Subsign: What is your favorite composition you have done so far?
Sergiu: I am really proud of the last 2 years we did as a group. The split EP with Nava Mamă – Sputnik, the live EP – 3 moduri de omorât timpul and the 2 new songs released: Liliac and Când Pluto era planetă. It was a massive team effort and a couple of years lacking holidays. It was a productive period from which we still have songs and ideas to release.
Subsign: Who do you follow for inspiration?
Sergiu: Usually hard-working individuals. I think an accurate biography of Jimmy Hendrix will just show him doing scales and practicing for hundreds of hours, and less of that burning a guitar on stage stuff.
But one group that simply rewrote the way my brain works are the punk rock – DIY pioneers, Fugazi. With over 1000 shows and 6 albums in 16 years, they were a self-taught, self-produced, record label-less band, always going against the tide of the music industry.
They’ve booked shows all over the world and toured relentlessly. Everything they managed, from their continuous influence on other bands to the stubbornness to be independent gave them a cult status, cast in hard work, patience, exhaustion and human suffering. That attitude and ferocity to protect and deliver your art, simply stuck with me like mass to energy.
Subsign: What advice could you give to someone starting out in the music field?
Sergiu: Work hard, protect your awareness and have patience. Simply showing up with a guitar and the knowledge of what a minor harmonic scale is, does not mean that everyone has to work for you all of a sudden.
Music has this curse of inflating the ego of people involved with it. Be aware that there is someone more skilled than you just around the corner. So, don’t waste your talent in the mist of egocentrism. Learn how everything works, be it organizing a concert or renting time in a studio. And be patient. Some actions do not have an immediate result.

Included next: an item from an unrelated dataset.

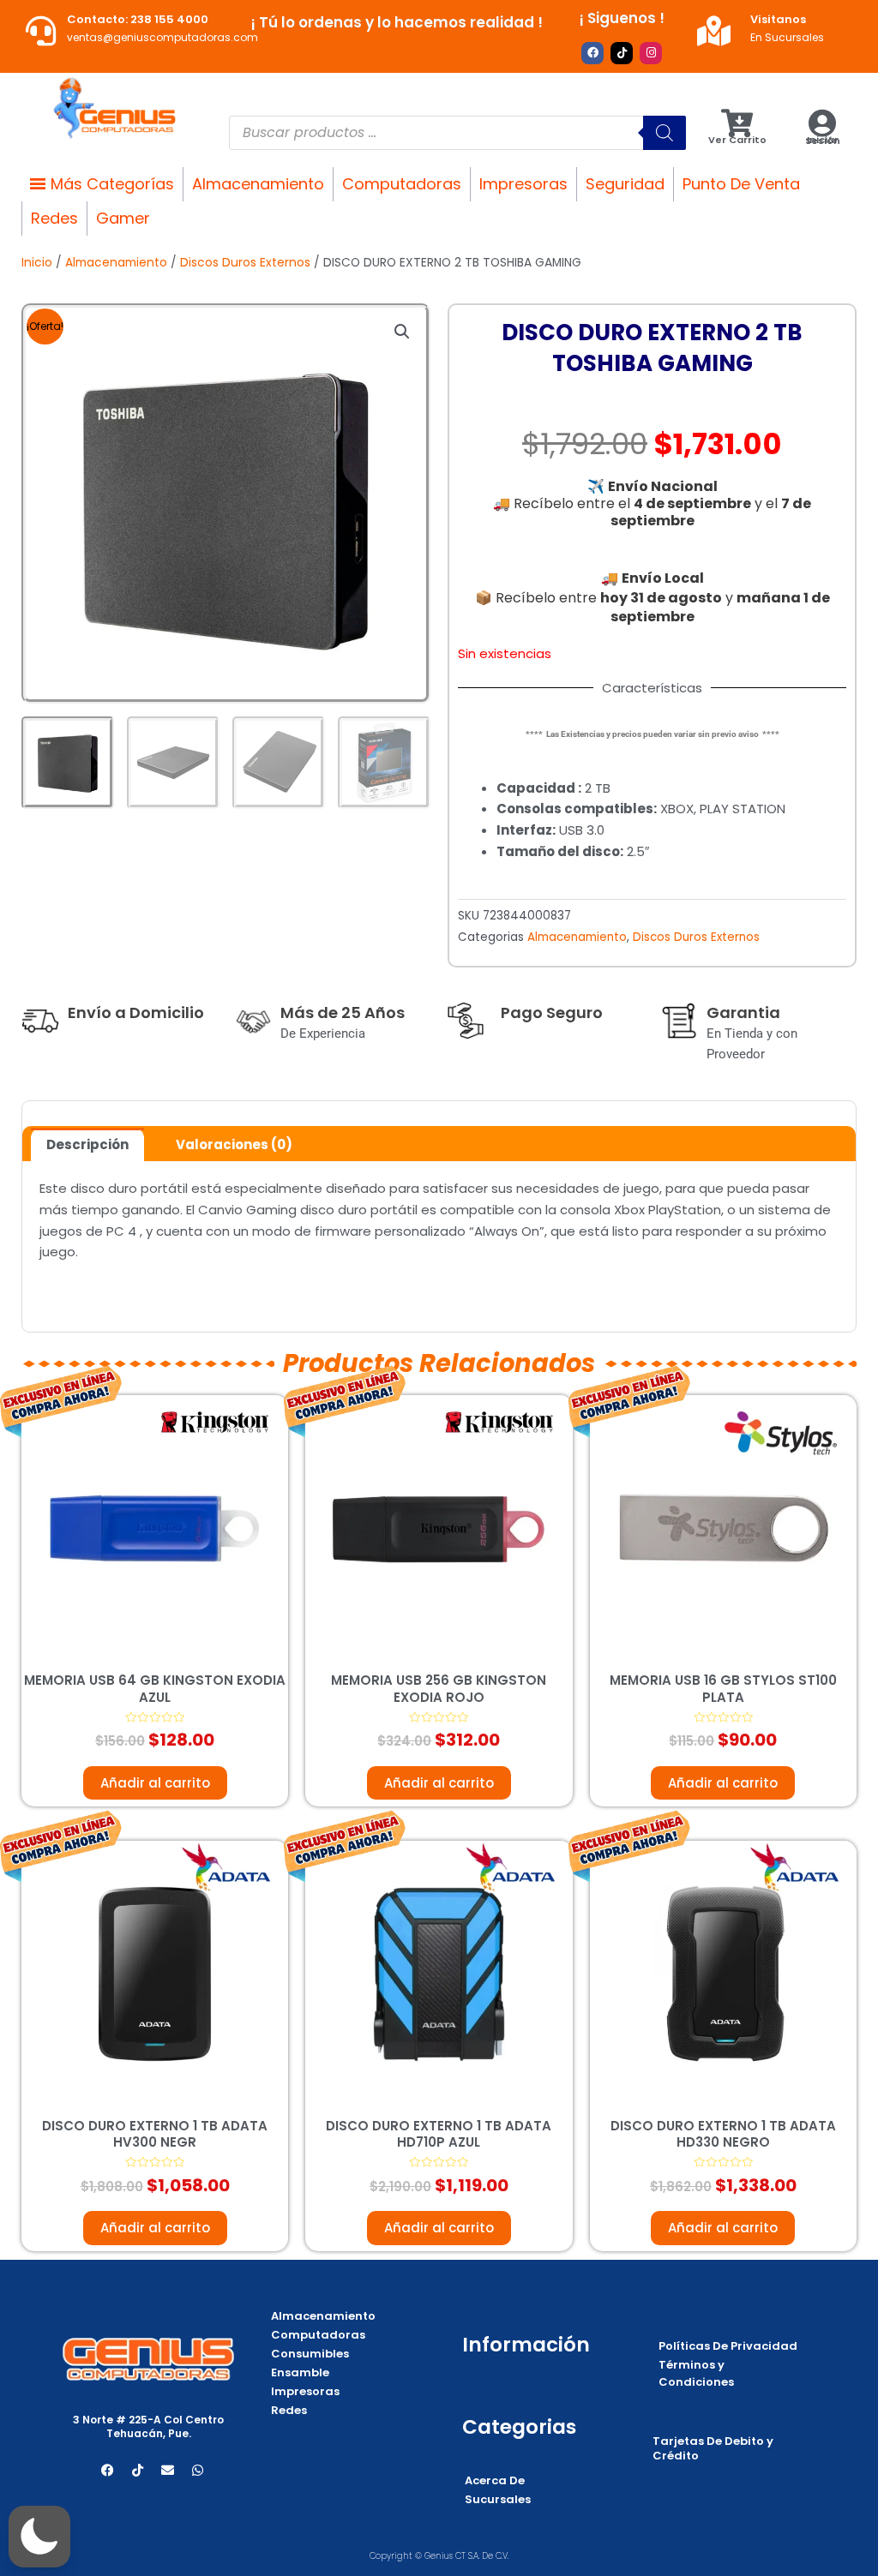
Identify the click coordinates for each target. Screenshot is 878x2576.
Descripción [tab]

Subsign: If you would have a super power, what would it be?
Sergiu: The power to create a 28 hours day.
Subsign: Can you recommend for our readers a book, a song and a movie?
Sergiu: Hard to be a God – Arkady and Boris Strugatsky
To Pluto`s moon – My Brightest Diamond
Valhalla Rising
Subsign: If you could throw any kind of party, what would it be like and what would it be for?
Sergiu: Probably a costume party with delicious coooold beer and barbecue, where small talk is forbidden. Everyone has to debate and talk ideas. None of that “by the water cooler” conversations.
There is something about someone dressed as a pirate and someone dressed as Wonder Woman, debating the political and economic theory of social organization which advocates that the means of production, distribution, and exchange should be owned or regulated by the community … I find amusing.
Subsign: What famous people would you invite to the party and why?
Sergiu: Slavoj Žižek, Jordan Peterson and Camille Paglia. Just because I enjoy a good debate. *grabs popcorn*
Thank you Sergiu for being a part of it!